Tuesday, January 29, 2008

There Will Not be a Compiler Switch for Unicode

There have been a lot of questions about a compiler switch to change what type string maps to. Just to avoid any confusion the title of this post say's it all, but here are a few more specifics. String will map to UnicodeString. If you need AnsiString you still can use it, but string will not map to AnsiString.

If you think about it a switch isn't a viable solution. If there were a switch there would be three primary ways of doing it:

1. All generated files would contain both ANSI and unicode code doubling the size of each file.

2. All source files would be compiled twice to generate ANSI and unicode versions of all generated files.

3. The string type would have a run-time switch for ANSI or unicode.

Each of these options has advantages and disadvantages but the fact is each of these options add complexity. The simplest solution is ANSI or unicode. I personally choose unicode.

22 comments:

lgallion said...

I totally understand your reasoning from a programming elegance standpoint. The problem for me is that no Win 9x compatibility is a deal breaker while native Unicode support isn't a deal maker (currently I don't need it at all and my projected needs could probably be handled by the numerous Unicode components (I know they are not a full solution) available). I just worry that numerous developers are in my situation and Codegear may suffer an upgrade drought because of it. Here is my vote for dual versions for a few years (until 9x is truly dead), if a switch is not an option.

Chris Bensen said...

grudge,

I also understand your position. Trust me, the decision to go 100% unicode didn't come easy.

Anonymous said...

I find it somewhat disturbing that windows 9x is not considered dead - I personally would hate to have to go back to using windows 95, especially because you needed to reinstall it every year or so to unbreak it - which would probably mean over a dozen reinstalls by now - I think I would have upgraded to linux by now, wine is pretty good for most applications. Fortunately I don't think there are any of our clients left still running windows 9x (or worse Me).

x-ray said...

AFAIK, 9x/ME support has been gone since d2005 so i think incompatibility with 9x/ME is a moot point.

Anonymous said...

I don't get it. You missed a 4th option: Extend String RTTI to include encoding information.

Then String could alias to UnicodeString or AnsiString on the basis of a compiler switch without losing information and ensuring that the necessary information is contained in the string to facilitate the required RTL support/compiler warnings.

This was discussed at some length in the NGs - when first suggested NH posted a response that could (*could*) have been interpreted (and I did) as suggesting this was the way things were headed.

It certainly made - and makes - a lot of sense.

What happened?

Did NH post a vague, ambiguous response that was open to misinterpretation and then decline to clarify or correct those who had misinterpreted it, or was this the way things WERE going to go, but something has changed in the meantime?

Xepol said...

Actually, if you left the mapping of string to unicodestring or ansistring at compile time, then you would not need anything extra.

- **DATA**:

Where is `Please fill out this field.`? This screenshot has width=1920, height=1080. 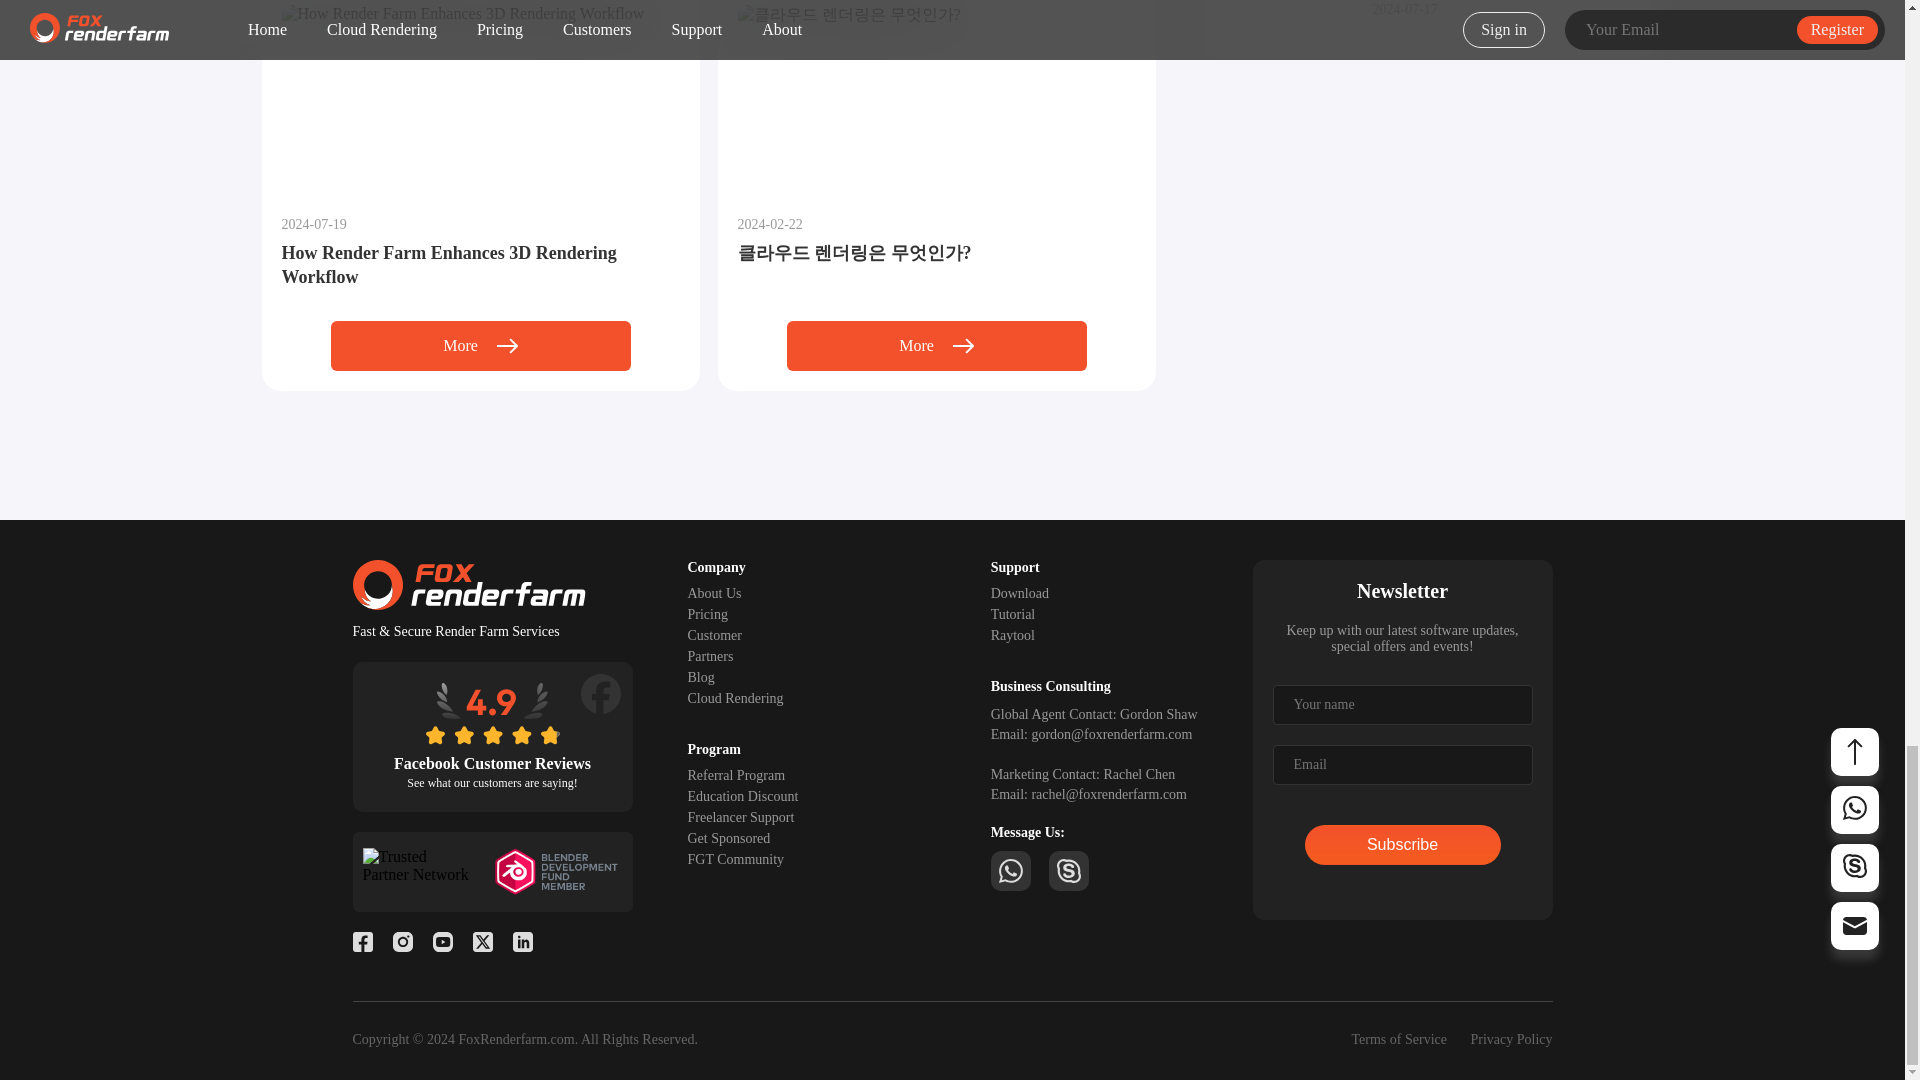 Please fill out this field. is located at coordinates (1402, 704).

- **PROBLEMS**:
**a)** Reproduce the Unicode compiler switch post word for word, from "I don't get" to "things were headed.".
**b)** In the Unicode compiler switch post, do these statements agree with what is written? (i) String will map to AnsiString. (ii) The post's author personally chooses unicode. (iii) The commenter x-ray says 9x/ME support has been gone since d2005. Answer yes or no for each, quoting the deciding words.
**c)** Pick up the Unicode compiler switch post after its final sentence and carry it forward.
The data above is not needed for this work.

- **RESPONSES**:
**a)**
I don't get it. You missed a 4th option: Extend String RTTI to include encoding information.

Then String could alias to UnicodeString or AnsiString on the basis of a compiler switch without losing information and ensuring that the necessary information is contained in the string to facilitate the required RTL support/compiler warnings.

This was discussed at some length in the NGs - when first suggested NH posted a response that could (*could*) have been interpreted (and I did) as suggesting this was the way things were headed.

**b)**
(i) No: "string will not map to AnsiString."
(ii) Yes: "I personally choose unicode."
(iii) Yes: "AFAIK, 9x/ME support has been gone since d2005"

**c)**
The units would internally be marked for ansistring or unicodestring, and they you would match against that. Either it matches or it doesn't. THen treat mismatches just like byte/word/cardinal sizing issues. Lost of detail requires extra steps. Passing an AnsiString to UnicodeString functions would transparently upgrade, and you couldn't interchange them on VAR, OUT.

I had assumed that this is how the switch that moves between shortstring and ansistring worked.

Xepol said...

Of course, without the switch, people will actually have to put some effort into making the transition.

Probably for the best in the long run to not have the switch even if it is technically feasible.

Anonymous said...

CodeGear customers that use D7/D2007 don't target W32 for fun; it's to reach a user base that's as wide as possible.

Whilst switching from ME to XP in order to use D2007 was something I accepted, losing W9x users in developing countries is more serious.

How do the C++ compilers solve this problem?

Hallvards New Blog said...

I'm actually with Xepol on this one.

Just like the current $H switch does not permute the RTL and VCL, a new string=AnsiString compiler switch should have to effect on the new RTL and VCL that will assume (and declare) that string=UnicodeString.

The new compiler switch would not be generally useful, only on a per-unit bases of existing code that assumes string=AnsiString. If that code depends on RTL/VCL code that now uses Unicode strings all over, the compiler would perform normal AnsiString -> Unicode promotions and (probably) warn on Unicode -> Ansistring lossy conversions and generate compile time errors on var/out/override mismatches.

Since 'string' is a reserved word, a local typedef like:

type
string = AnsiString;

wouldn't work either, so a compiler switch could come in handy - in the short-term.

stanleyxu said...

It is acceptable, when a project can be built with D2007 and D2008. Is this possible?

Anonymous said...

Hi Chris,

Yes, imho the path is good. But what's really missing (again imho :-) )
to make the transition more smoother is a refactoring which will use the
chill parser to search and replace different items in the code. For ex.
'String' declarations with with 'AnsiString', 'PChar' with 'PByte' aso.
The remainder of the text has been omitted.